Records for the exercise:
-.-.-

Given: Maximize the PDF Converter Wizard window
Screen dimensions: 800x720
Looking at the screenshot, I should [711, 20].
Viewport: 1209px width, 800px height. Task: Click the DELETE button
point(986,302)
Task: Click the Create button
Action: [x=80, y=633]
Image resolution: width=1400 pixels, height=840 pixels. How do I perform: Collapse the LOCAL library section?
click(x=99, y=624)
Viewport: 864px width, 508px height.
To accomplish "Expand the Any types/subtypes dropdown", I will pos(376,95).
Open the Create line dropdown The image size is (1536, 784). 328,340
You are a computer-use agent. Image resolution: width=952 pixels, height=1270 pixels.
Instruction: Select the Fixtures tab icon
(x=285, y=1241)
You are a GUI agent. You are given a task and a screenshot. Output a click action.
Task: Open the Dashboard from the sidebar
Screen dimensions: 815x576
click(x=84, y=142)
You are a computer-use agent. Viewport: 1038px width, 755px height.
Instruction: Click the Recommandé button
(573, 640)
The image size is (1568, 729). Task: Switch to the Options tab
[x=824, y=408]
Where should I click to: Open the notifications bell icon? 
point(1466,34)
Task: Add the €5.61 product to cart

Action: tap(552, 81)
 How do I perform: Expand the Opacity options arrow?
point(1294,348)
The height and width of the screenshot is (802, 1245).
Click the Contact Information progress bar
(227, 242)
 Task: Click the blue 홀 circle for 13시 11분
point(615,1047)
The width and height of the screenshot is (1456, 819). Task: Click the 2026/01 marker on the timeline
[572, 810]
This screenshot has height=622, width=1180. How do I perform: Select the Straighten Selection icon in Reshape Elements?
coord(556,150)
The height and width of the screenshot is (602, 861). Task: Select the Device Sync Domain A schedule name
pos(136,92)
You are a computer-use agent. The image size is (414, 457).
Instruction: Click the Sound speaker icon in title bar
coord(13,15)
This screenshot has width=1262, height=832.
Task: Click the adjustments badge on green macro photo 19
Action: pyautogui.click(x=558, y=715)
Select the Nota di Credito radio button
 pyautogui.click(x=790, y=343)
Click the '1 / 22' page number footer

-.-.-

What you should do: Please copy, character for character, the rows starting with the line that contains "Task: Click the blue 홀 circle for 13시 11분" and going on through the line that contains "pos(136,92)", including both of those lines.

Finished answer:
 Task: Click the blue 홀 circle for 13시 11분
point(615,1047)
The width and height of the screenshot is (1456, 819). Task: Click the 2026/01 marker on the timeline
[572, 810]
This screenshot has height=622, width=1180. How do I perform: Select the Straighten Selection icon in Reshape Elements?
coord(556,150)
The height and width of the screenshot is (602, 861). Task: Select the Device Sync Domain A schedule name
pos(136,92)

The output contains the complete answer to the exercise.